JOHNSON v. LONG JOHN SILVER'S RESTAURANTS, INC.

No. 04-5810.

414 F.3d 583 (2005)

Kevin JOHNSON, on behalf of himself and all others similarly situated, Plaintiff-Appellant, v. LONG JOHN SILVER'S RESTAURANTS, INC., Defendant-Appellee.

United States Court of Appeals, Sixth Circuit.

Decided and Filed: July 5, 2005.


Attorney(s) appearing for the Case

David F. Gore, Stewart, Estes & Donnell, Nashville, Tennessee, for Appellant.

John F. Dienelt, Piper Rudnick, Washington, D.C., for Appellee.

M. Reid Estes, Jr., Stewart, Estes & Donnell, Nashville, Tennessee, for Appellant.

John F. Dienelt, Piper Rudnick, Washington, D.C., John Knox Walkup, Wyatt, Tarrant & Combs, Nashville, Tennessee, Robert P. Davis, Mayer, Brown, Rowe & Maw, Washington, D.C., for Appellee.

Before: MARTIN and ROGERS, Circuit Judges; McKINLEY, District Judge.


OPINION

ROGERS, Circuit Judge.

Plaintiff Kevin Johnson appeals the district court's order compelling arbitration. We affirm the judgment of the district court.

Johnson filed a potential collective action in the district court alleging that defendant Long John Silver's Restaurants, Inc., had violated the Fair Labor Standards Act in its treatment of Johnson and others similarly situated. Long John Silver's moved to compel arbitration under a standard employee arbitration agreement.

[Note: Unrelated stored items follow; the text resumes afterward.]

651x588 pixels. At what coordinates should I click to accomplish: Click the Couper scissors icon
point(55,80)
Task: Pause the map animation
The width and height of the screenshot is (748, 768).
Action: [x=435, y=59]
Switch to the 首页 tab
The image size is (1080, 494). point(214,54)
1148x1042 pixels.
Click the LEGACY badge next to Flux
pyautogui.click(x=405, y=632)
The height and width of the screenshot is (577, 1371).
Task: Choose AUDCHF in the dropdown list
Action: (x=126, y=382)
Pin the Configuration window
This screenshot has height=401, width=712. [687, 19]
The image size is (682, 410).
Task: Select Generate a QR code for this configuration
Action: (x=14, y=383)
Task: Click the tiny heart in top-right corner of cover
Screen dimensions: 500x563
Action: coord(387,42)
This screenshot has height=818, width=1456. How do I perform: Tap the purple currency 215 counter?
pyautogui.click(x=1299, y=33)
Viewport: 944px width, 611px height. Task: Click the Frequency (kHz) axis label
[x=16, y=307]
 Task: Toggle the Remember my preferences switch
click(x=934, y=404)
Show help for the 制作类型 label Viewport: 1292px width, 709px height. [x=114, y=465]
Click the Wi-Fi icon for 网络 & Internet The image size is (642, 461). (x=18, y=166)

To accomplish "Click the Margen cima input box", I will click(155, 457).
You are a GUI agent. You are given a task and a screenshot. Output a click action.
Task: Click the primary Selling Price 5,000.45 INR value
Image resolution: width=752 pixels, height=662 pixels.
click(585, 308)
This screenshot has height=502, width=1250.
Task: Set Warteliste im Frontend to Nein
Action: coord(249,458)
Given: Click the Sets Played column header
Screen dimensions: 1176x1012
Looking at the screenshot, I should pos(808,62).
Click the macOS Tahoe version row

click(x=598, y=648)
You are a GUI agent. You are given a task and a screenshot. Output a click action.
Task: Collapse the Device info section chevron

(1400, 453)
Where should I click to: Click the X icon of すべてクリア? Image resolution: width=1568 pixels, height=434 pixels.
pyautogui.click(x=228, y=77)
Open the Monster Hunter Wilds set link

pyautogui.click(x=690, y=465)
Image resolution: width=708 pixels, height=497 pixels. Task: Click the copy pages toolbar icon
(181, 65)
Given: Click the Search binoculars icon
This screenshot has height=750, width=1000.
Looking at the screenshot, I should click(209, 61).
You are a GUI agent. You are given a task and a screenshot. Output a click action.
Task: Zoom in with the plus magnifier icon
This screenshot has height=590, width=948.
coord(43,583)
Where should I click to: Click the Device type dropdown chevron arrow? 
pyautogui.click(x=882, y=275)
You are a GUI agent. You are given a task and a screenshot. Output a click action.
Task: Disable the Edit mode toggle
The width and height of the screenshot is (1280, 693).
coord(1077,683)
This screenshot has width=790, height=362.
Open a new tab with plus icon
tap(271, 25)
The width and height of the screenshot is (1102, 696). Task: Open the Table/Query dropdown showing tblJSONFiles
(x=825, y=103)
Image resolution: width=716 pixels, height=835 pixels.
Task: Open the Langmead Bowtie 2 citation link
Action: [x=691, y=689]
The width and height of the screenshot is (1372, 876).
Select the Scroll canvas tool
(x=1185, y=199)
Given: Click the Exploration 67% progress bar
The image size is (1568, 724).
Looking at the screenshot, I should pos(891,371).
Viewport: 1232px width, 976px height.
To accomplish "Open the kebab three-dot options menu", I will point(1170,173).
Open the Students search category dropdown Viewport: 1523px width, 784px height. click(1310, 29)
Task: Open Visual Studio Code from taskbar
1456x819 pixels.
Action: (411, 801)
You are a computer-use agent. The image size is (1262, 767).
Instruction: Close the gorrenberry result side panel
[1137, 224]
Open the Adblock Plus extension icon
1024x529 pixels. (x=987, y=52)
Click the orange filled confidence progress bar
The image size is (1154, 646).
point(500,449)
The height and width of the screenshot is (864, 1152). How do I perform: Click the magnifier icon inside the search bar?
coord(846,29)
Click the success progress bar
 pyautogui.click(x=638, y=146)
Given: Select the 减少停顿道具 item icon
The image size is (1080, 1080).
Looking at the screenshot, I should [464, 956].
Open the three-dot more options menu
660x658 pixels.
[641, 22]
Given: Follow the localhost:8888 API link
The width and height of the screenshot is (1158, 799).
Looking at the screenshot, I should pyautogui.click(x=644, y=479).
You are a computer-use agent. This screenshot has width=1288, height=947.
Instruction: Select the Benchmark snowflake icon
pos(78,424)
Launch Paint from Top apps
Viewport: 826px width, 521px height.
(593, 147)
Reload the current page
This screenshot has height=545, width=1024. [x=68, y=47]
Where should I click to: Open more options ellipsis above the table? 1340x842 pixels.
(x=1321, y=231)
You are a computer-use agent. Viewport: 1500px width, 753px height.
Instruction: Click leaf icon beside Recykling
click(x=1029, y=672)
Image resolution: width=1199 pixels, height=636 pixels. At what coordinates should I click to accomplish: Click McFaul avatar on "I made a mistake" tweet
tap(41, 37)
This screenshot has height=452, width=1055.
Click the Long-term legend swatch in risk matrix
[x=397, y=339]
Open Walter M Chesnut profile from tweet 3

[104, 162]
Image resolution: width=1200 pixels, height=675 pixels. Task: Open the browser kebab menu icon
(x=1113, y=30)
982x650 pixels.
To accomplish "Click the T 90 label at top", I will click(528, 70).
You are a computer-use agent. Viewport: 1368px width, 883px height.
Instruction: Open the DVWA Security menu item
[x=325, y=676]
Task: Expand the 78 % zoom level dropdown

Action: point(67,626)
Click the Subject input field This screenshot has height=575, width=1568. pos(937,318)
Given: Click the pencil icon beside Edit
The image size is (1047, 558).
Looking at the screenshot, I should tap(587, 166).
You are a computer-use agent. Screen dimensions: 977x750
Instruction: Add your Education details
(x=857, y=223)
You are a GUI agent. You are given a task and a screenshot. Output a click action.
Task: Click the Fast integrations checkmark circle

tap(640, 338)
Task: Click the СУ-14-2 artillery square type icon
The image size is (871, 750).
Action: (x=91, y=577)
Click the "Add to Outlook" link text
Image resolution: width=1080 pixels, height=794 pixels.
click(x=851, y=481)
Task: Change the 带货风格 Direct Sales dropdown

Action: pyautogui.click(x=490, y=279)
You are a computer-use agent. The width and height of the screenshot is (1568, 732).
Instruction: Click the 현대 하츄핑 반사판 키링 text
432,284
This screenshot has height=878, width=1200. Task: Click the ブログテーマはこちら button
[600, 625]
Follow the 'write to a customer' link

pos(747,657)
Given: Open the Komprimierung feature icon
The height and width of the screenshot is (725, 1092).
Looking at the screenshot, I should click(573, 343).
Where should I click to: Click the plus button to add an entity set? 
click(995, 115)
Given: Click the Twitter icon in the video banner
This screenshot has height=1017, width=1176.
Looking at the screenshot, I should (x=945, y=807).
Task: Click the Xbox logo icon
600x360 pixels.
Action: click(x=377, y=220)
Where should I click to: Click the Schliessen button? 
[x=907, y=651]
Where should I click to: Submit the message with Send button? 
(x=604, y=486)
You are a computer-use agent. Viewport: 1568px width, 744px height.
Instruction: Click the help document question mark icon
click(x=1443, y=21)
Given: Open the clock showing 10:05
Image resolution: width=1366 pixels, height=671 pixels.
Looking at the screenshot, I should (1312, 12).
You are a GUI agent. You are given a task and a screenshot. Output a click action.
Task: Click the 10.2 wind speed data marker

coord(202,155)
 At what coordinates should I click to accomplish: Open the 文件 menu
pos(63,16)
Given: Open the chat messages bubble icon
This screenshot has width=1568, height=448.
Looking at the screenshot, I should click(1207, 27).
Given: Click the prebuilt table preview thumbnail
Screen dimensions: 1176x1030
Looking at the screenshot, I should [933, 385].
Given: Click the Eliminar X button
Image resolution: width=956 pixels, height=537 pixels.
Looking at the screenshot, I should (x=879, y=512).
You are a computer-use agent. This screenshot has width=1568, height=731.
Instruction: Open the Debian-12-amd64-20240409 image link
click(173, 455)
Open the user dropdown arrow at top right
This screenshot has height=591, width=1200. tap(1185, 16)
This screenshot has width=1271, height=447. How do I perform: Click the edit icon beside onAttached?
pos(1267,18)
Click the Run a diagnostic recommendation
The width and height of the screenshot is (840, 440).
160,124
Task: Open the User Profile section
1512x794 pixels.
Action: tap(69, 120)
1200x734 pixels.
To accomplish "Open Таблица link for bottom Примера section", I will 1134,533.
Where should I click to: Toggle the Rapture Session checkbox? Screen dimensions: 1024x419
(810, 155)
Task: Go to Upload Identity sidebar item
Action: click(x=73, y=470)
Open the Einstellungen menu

Johnson argued that because Long John Silver's was unable to produce a signed arbitration agreement—the company allegedly lost Johnson's file—he could not be bound to arbitrate his claim. Johnson also argued that any arbitration agreement found to exist was unconscionable and that he had not made a voluntary and knowing waiver of the right to a judicial forum. He further argued that collective actions were outside the scope of the arbitration agreement, or alternately that arbitration would not permit him to pursue a collective action, and that therefore the arbitral forum was inadequate. Finally, he argued that a number of other clauses of the arbitration agreement were impermissible and should be severed, such as provisions providing for the scope of discovery and the payment of costs and fees.

The district court made two alternative findings with respect to the existence of an arbitration agreement, concluding that Johnson had signed an arbitration agreement, or, in the alternative, that Johnson was bound by an implied-in-fact arbitration agreement. Johnson v. Long John Silver's Rests., Inc., 320 F.Supp.2d 656, 664-65 (M.D.Tenn.2004). In the remainder of its detailed and well-reasoned opinion, the district court held that the agreement was enforceable. The district court rejected Johnson's challenges to the agreement as a whole and declined to sever any individual clauses. Accordingly, the district court granted Long John Silver's motion to compel arbitration. Id. at 670.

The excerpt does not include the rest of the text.